Ed è proprio la prima domanda che gli ho posto, come è nata l’idea di questa collana.

«Nasce dopo aver riordinato la collezione Riccardo e Rita Marone, che ci ha portato a pubblicare anche un libro. Ci siamo resi conto, con Angela Madesani, che avevamo materiale importante per poter fare dei quaderni di fotografia monotematici. Il primo dedicato alle fotografie di Ando Gilardi scattate nel corso di una ricerca di Ernesto Di Martino sui Maciari, i contadini guaritori della Lucania, c’è poi la serie di foto di Elio Sorci sull’alluvione di Firenze. Gli ultimi due a mio avviso sono molto interessanti, perché qualificano la fotografia diversamente rispetto all’attuale fotografia digitale: un quaderno è dedicato ai premi fotografici, che venivano incollati sul retro con appositi bolli, anche esteticamente molto affascinanti, e il quarto, dedicato, invece, ai timbri sul retro delle fotografie.
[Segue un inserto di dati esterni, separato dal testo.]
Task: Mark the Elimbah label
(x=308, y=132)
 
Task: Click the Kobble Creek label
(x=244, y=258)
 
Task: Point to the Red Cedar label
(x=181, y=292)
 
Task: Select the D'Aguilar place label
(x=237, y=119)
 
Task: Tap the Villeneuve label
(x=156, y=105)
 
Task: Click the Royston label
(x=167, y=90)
Ogni fotografia è anche ciò che c’è dietro, noi abbiamo voluto mostrare quello che nessuno vede mai».

Che significa per te fotografare?

«È una passione che ho avuto in gioventù e che si è un po’ spenta con la fine dell’analogico. Con uno scatto si interpretava e testimoniava la realtà. Per la mia generazione fotografare era soprattutto un gesto politico, andavamo per le campagne del Mezzogiorno a riprendere i contadini e lo stato del povero mondo rurale. È stato un momento di grossa formazione politica».

Possiamo dire che oggi la fotografia si è tramutata da atto politico a semplice atto estetico?
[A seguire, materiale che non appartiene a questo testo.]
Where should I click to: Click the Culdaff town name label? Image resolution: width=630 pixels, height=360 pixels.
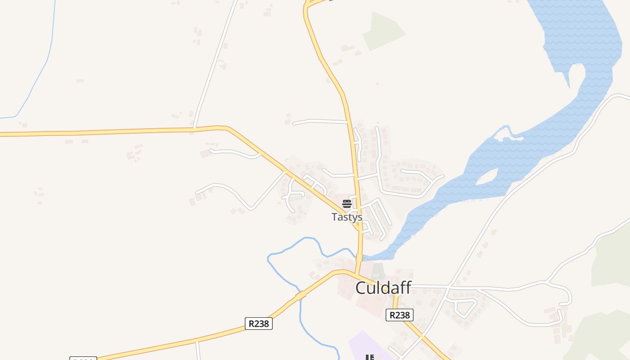coord(383,288)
«Oggi è più casuale, un tempo i giornali avevano grande attenzione per la fotografia, oggi non è più così, oggi sono tutti fotografi e, come sempre avviene in questi casi, la qualità media migliora, la qualità alta peggiora».

Tu che hai vissuto la camera oscura, lo stupore di veder fiorire l’immagine, pensi che si possa ancora dire che la fotografia è “scrivere con la luce”?
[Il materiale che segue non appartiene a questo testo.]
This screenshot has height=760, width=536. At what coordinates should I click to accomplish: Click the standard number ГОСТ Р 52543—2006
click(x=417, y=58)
«Oggi il momento dello scatto ha perso molto significato, era un istante fondamentale perché dopo, in camera oscura, si poteva cambiare poco. Oggi è più importante la seconda fase, l’elaborazione al computer».

E allora cosa è oggi la fotografia artistica, cosa è rimasto da imprimere?

«La collana si pone l’obiettivo anche di far veder come grandi fotografi del passato, i reporter, hanno fatto fotografia artistica forse senza saperlo, solo per la loro bravura, e la voglia di raccontare. Questi reperti col tempo sono diventati arte. Oggi non c’è più il reportage, il fatto di cronaca, è più difficile scattare una fotografia iconica, e penso alle foto di Robert Capa, se parliamo di guerra, o ai grandi reportage di Cartier Bresson. Oggi siamo talmente sommersi di immagini, che la fotografia iconica scomparirà».

Questo abuso porterà secondo te l’uomo ad abituarsi alla bellezza di una foto? Non saremo più capaci di scorgerla?

«Il paradosso è che mentre un tempo cercavamo di immortalare luoghi, oggetti o gesti significativi, la gente oggi cerca la foto ricordo, si imprime nei luoghi, come testimonianza d’esserci stati, come ricordo, appunto».

Perché la decisione di inserire nei quaderni prefazioni anche di scrittori oltre che di esperti?

«Mi sembrava interessante una riflessione più letteraria, le sensazioni di uno sguardo comune rispetto all’immagine. Ognuno interpreta, sente la fotografia in modo diverso; ecco quel sentire è secondo me molto affascinante, e lo scrittore ha la capacità di tramutare questo sentire in parole».

Uno dei regali che hai fatto a tuo nipote è stata la macchina fotografica. Credi che si possano trasmettere le passioni? Credi sopratutto che si possa spiegare cosa e chi si è stati in vita attraverso le passioni avute, gli oggetti che conserviamo?

«Assolutamente sì. La cultura è questo, trasmettere di generazione in generazione esperienze e vissuto. Spero che un domani la mia collezione possa essere amata da voi figli, e dai miei nipoti».

Usciranno altri quaderni prossimamente…

«Ad aprile, due quaderni, uno sulla serie dei femminielli di Luciano Ferrara, e l’altro di Federico Patellani su una femminista ante litteram, Leda Rafanelli. A giugno poi anche il quaderno, sempre con Nomos Edizioni, della mostra che si terrà a Senigallia, ottanta fotografie sul mare, dalla mia collezione».

Un’ultima domanda: la foto che avresti voluto scattare tu.

«Una foto che in un solo istante avesse avuto la forza di mostrare le diseguaglianze del mondo».